Они испугались солдат и, поставив носилки с Мбазо на землю, столпились на краю тропинки. Том, спотыкаясь и падая, побежал вверх по рыхлой земле; он задыхался, а сердце его бешено колотилось. Ремни носилок были развязаны, а Умтакати сброшен на землю. Он лежал, скорчившись, в кругу кричавших солдат, большинство которых было из Рэнджерского полка, новой части, сформированной из жителей соседних колоний. Повязка была сорвана с головы раненого, и солдат штыком расковыривал марлю, которой была перевязана его рука. Ударив солдата рукояткой револьвера, Том сбил его с ног.

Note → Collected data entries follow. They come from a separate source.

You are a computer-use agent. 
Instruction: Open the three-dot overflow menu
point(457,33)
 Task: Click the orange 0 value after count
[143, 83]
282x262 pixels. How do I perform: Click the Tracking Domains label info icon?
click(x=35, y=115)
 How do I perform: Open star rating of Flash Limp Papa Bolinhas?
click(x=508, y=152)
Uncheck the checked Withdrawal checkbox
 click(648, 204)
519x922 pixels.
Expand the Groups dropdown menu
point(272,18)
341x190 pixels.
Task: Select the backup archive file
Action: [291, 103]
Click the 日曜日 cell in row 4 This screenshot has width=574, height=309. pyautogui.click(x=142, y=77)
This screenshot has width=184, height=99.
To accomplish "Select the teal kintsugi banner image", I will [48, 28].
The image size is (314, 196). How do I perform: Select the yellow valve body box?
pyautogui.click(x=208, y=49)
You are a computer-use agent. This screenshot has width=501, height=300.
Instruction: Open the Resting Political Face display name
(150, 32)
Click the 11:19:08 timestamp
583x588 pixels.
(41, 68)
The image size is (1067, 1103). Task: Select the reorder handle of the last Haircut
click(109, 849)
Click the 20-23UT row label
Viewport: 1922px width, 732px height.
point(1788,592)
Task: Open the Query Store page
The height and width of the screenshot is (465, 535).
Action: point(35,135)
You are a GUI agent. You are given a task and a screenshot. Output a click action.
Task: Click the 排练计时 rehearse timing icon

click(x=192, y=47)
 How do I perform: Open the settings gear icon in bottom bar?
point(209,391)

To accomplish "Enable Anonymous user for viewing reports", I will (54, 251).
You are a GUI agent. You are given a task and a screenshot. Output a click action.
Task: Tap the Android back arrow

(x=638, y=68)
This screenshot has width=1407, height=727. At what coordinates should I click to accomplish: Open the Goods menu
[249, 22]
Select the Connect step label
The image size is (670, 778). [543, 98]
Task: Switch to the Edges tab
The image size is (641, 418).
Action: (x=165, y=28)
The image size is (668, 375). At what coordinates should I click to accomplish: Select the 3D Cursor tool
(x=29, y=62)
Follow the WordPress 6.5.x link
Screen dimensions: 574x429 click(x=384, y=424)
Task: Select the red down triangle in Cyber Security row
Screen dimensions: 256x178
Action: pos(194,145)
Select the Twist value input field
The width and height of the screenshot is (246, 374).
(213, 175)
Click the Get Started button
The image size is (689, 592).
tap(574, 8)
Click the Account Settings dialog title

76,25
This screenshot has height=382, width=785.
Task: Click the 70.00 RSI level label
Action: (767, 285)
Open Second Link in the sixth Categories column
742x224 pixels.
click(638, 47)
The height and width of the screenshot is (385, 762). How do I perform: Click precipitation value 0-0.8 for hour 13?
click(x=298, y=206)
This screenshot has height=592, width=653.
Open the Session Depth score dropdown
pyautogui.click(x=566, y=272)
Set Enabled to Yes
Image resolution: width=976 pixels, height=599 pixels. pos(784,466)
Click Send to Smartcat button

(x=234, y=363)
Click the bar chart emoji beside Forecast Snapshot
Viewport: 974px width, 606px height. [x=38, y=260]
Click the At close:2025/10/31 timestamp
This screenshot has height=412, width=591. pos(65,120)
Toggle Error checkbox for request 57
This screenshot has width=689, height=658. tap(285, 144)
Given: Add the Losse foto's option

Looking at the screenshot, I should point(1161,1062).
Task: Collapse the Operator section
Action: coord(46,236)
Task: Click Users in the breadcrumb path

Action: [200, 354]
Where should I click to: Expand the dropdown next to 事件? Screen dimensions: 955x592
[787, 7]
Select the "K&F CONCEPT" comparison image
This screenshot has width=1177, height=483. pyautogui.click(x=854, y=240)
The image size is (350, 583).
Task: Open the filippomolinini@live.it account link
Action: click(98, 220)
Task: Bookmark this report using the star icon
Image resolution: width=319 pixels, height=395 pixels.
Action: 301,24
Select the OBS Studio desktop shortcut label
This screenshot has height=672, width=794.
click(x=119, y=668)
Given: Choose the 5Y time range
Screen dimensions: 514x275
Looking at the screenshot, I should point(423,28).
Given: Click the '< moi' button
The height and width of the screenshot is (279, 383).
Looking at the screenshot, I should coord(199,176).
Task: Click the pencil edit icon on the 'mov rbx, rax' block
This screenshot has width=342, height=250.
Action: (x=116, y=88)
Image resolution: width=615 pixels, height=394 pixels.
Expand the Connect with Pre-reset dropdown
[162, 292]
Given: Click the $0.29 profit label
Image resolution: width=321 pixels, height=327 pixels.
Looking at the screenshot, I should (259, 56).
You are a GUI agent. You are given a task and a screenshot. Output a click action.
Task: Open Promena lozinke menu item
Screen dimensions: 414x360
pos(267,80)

— Свинья! Это мой пленный, черт бы тебя побрал! Назад! — задыхаясь, закричал он.
Круг расширился, и двое солдат подняли своего оглушенного товарища.
— Стреляй, — сказал кто-то.
Лейтенант лет восемнадцати, в фуражке с синим околышем офицера части наемников, прицелился и выстрелил. Голова Умтакати упала набок, а заросшая бородой челюсть отвалилась. Том швырнул свой пустой револьвер в лицо молодому человеку и прыгнул на него. Он обезоружил его, чтобы завладеть заряженным револьвером, и, выпрямившись, увидел майора Атера Хемпа. Хемп ухмылялся, в углу его перекошенного рта торчала сигарета.
— Белый кафр, — сказал Хемп.
Несколько человек засмеялись. Лейтенант поднялся; лицо его стало бело как снег, он вытирал платком кровь со скулы. Солдаты отошли в сторону и издали наблюдали, как Том расправил тело зулуса и, развернув свой плащ, укрыл мертвеца. Быстро кончились его страдания, подумал Том, и умер он так, как хотел бы умереть. Но это было обдуманное убийство.
— Этому вас учили в школе? — бросил он в лицо молодому офицеру.
— Попрошу вернуть мой револьвер.
— Возьмите мой. — Том ногой оттолкнул в его сторону свой незаряженный револьвер, лежавший в траве. — Жалею, что он не был заряжен. Вы жалкий убийца и белоручка. И вы тоже, Хемп.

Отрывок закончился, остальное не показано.